Ouais, on va simplifier. Philosophie, métaphysique... tout ça, c'est le même genre de came.
Oncle Joe
Toi, ne commence pas à m'asticoter!

Lem

Message par Lem » mer. déc. 02, 2009 2:00 pm

Lensman a écrit :c'est l'art de Dieu de rétablir l'harmonie au sein de Ses créatures, au prix de quelques... simplifications...
Ou plus humainement l'art de lire ce qui est imprimé.
Dans la fameuse préface, Lem a écrit :La fin du déni qui a frappé la science-fiction pendant un siècle ne peut produire aucune signification si la raison du déni n'est pas elle-même élucidée. Dans ma préface à Escales sur l'horizon, j'ai situé un peu vite la coupure au lendemain de la première guerre mondiale en m'appuyant sur la haine des sciences que le conflit avait fait naître chez beaucoup d'intellectuels. (…) D'autres facteurs ont contribué [au déni] : le mythe de la "clarté française" – cette politique de la langue décryptée par Henri Meschonnic qui proscrit l'usage des néologismes et des termes de science dès le premier Dictionnaire de l'Académie en 1653. Les préjugés de classe et l'anti-américanisme, surtout après 1950 ; l'échec de Renard ayant liquidé le roman scientifique français de la mémoire collective malgré un catalogue de trois mille titres, l'importation du label SF et sa mise en œuvre dans des collections spéciales, surtout dédiées aux traductions, ont fait naître une nouvelle image-écran : celle d'un genre pour ados décérébrés. (…) Mais ces raison, même combinées, ne sont pas suffisantes. Car la littérature américaine a aussi été aimée, en France, autant et plus qu'ailleurs. La vigueur psychorigide avec laquelle les gardiens de la langue veillent à sa pureté n'a pas empêché Céline. Et l'emploi de règles abstraites tirées des mathématiques et de lexiques parallèle a fait la réputation de l'Oulipo. Ces arguments auraient pu être retournés. Il faut donc qu'il y ait une variable cachée. Il y en a une. Et c'est la métaphysique.
A comparer s'il vous plaît aux 120 pages qui précèdent où aucune de ces questions n'a été abordée mais où on a abondamment glosé sur ma tentation hétéroclite, on se demande pourquoi.
Le déni n'est devenu un problème que lorsqu'Erion, Roland, Sylvie ont, à ma grande surprise, remis le terme en cause. Je rappelle qu'un déni, selon le dictionnaire, c'est "le refus d'accorder ce qui est dû" et que les deux expressions-type citées en exemple, c'est le déni de justice et le déni de la réalité ("refus de reconnaître une réalité traumatisante"), opération qui peut être effectuée de manière consciente, semi-consciente, inconsciente et pour de multiples raisons qu'il s'agit de comprendre. Quelle erreur de ma part d'employer un mot aussi confus et incompréhensible. Heureusement, Gérard est intervenu :
Gérard a écrit :s'il recouvre une ignorance naïve ou délibérée, une occultation, un mépris, un dénigrement, un procès en dissolution, j'accepte ["déni"]comme outil de travail.
.
… et le mot est soudain devenu limpide pour tout le monde. Ce que c'est que de l'autorité !

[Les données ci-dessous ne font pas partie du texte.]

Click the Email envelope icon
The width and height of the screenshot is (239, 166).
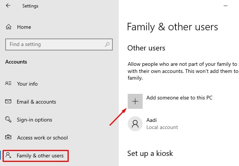tap(9, 102)

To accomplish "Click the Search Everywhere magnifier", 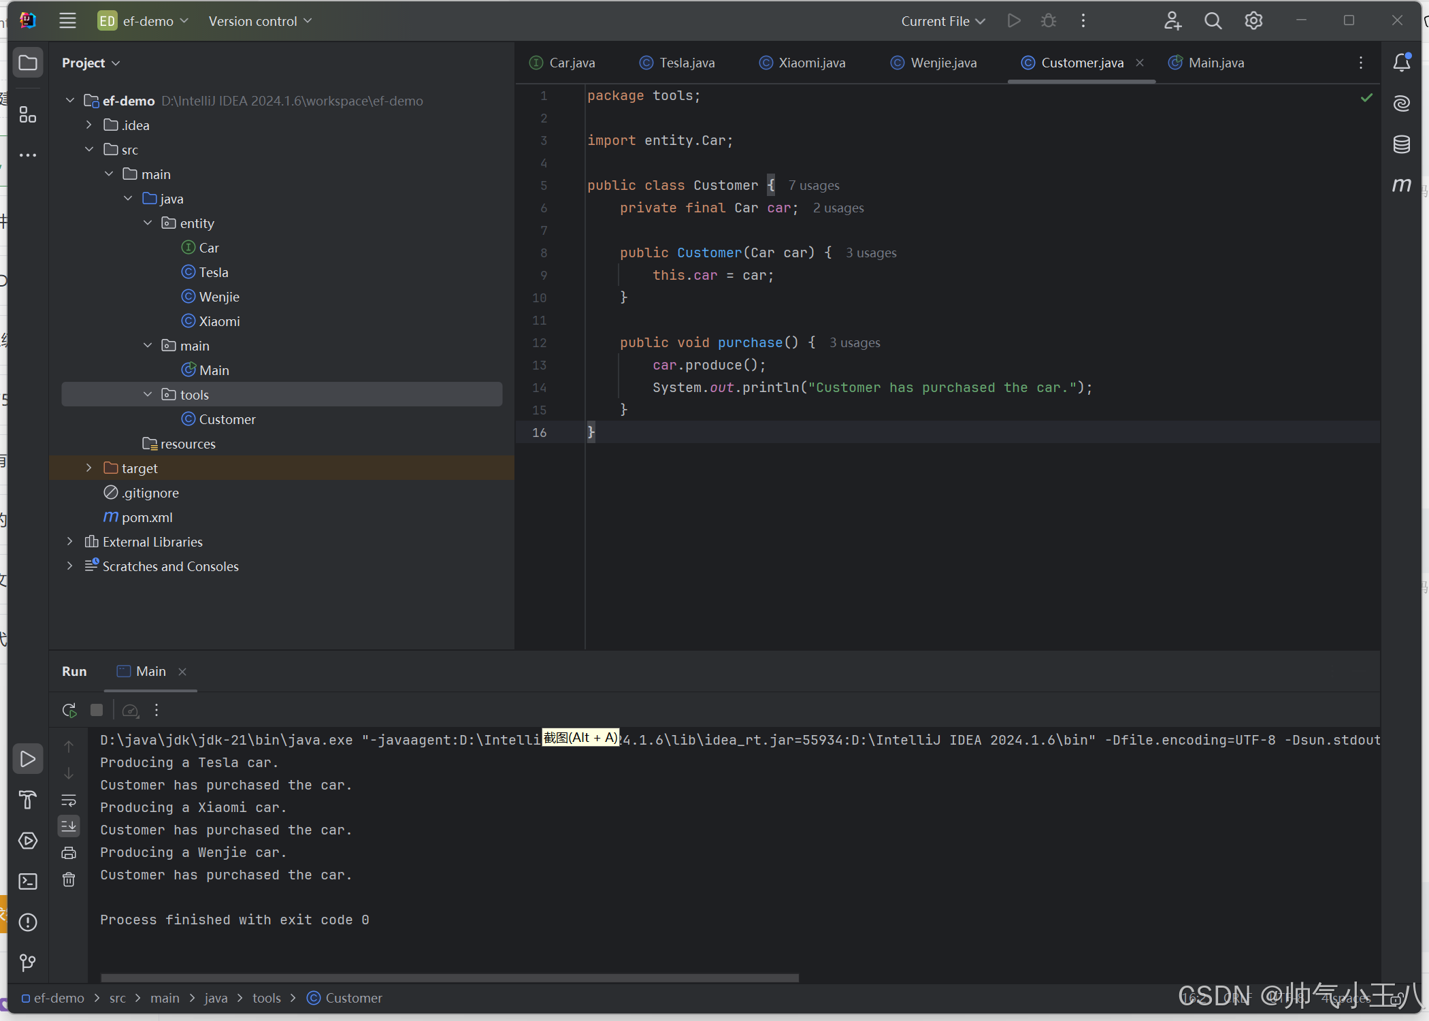I will coord(1213,21).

La métaphysique a été un problème dès le début et Oncle se réjouit qu'on élimine le terme pour lui préférer "philosophie". Je suppose donc qu'Oncle et tous ceux qui l'ont suivi sur ce terrain ont une définition intuitive parfaitement claire de la philosophie, de son histoire, de ses écoles de pensée, de ses problématiques. Si on s'en tient aux significations originelles, étymologiques du terme, par exemple, la science-fiction peut dans cette optique être reçue comme la littérature de la sagesse, de sa recherche, voire de son amour. Ou encore comme la littérature qui cherche le Beau et le Vrai. Nuance décisive. Je comprends qu'Oncle préfère de très loin ce terme à "métaphysique" qui réduit le champ la philosophie (puisque c'en est une partie), aux questions de l'origine, de l'être, de l'espace et du temps, de l'identité.
Il y a de la philosophie dans toute la littérature du XXème siècle (pour ne prendre qu'un exemple bien français : l'existentialisme).
Il n'y a de métaphysique que dans la science-fiction.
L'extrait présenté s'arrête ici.